• _Task details_
Render the listing below as a Markdown table with two columns, Row and Line, putting each line in its own numbered row and leaving out blank lines. Leave the pictures out of the table.

[Location data for words and elements]

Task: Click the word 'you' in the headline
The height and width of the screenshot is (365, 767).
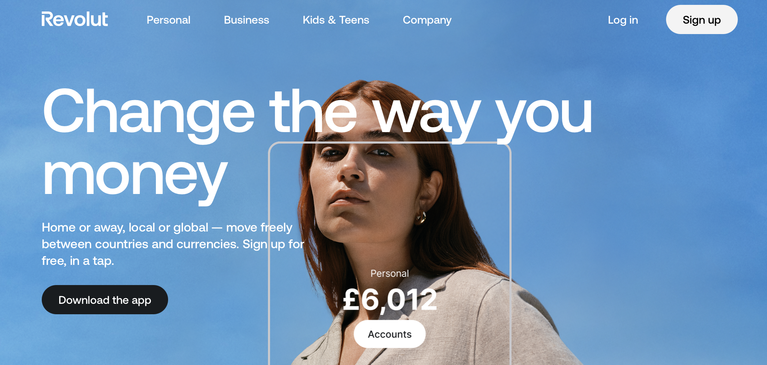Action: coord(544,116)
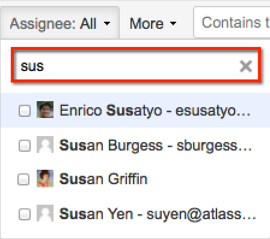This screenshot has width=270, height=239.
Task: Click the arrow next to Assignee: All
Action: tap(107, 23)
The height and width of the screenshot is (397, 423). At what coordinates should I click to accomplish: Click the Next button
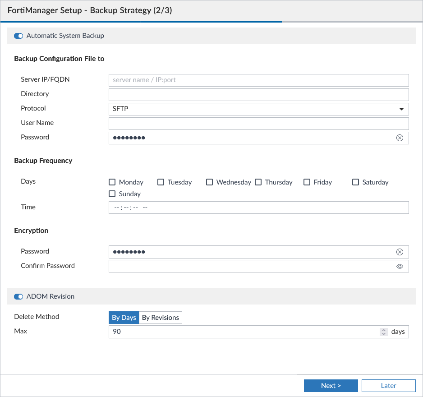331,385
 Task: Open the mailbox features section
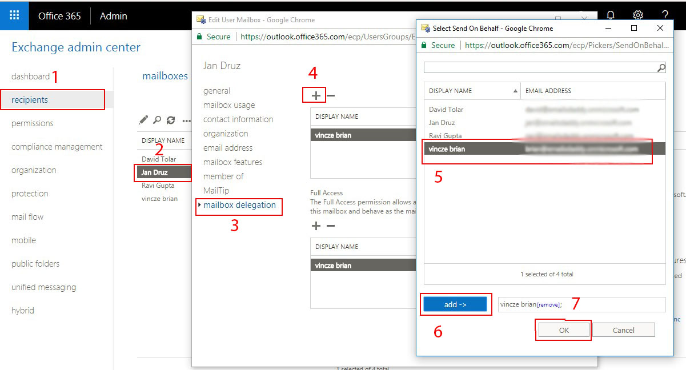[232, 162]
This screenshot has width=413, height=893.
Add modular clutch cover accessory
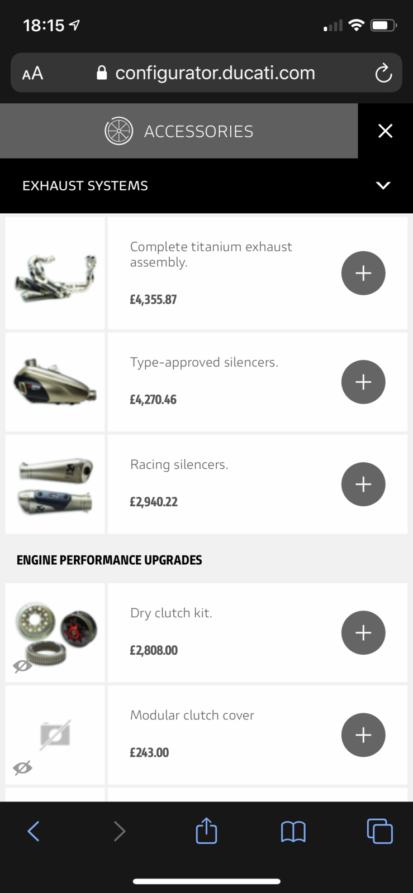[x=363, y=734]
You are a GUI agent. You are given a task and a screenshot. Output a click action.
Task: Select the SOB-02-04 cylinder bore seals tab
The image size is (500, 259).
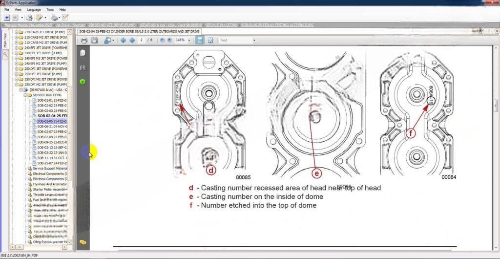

• _The response_
| Row | Line |
|---|---|
| 1 | Task: Click the word 'you' in the headline |
| 2 | The height and width of the screenshot is (365, 767). |
| 3 | Action: coord(544,116) |
| 4 | This screenshot has width=270, height=239. |
| 5 | Task: Click the arrow next to Assignee: All |
| 6 | Action: tap(107, 23) |
| 7 | The height and width of the screenshot is (397, 423). At what coordinates should I click to accomplish: Click the Next button |
| 8 | 331,385 |
| 9 |  Task: Open the mailbox features section |
| 10 | [232, 162] |
| 11 | This screenshot has width=413, height=893. |
| 12 | Add modular clutch cover accessory |
| 13 | [x=363, y=734] |
| 14 | You are a GUI agent. You are given a task and a screenshot. Output a click action. |
| 15 | Task: Select the SOB-02-04 cylinder bore seals tab |
| 16 | The image size is (500, 259). |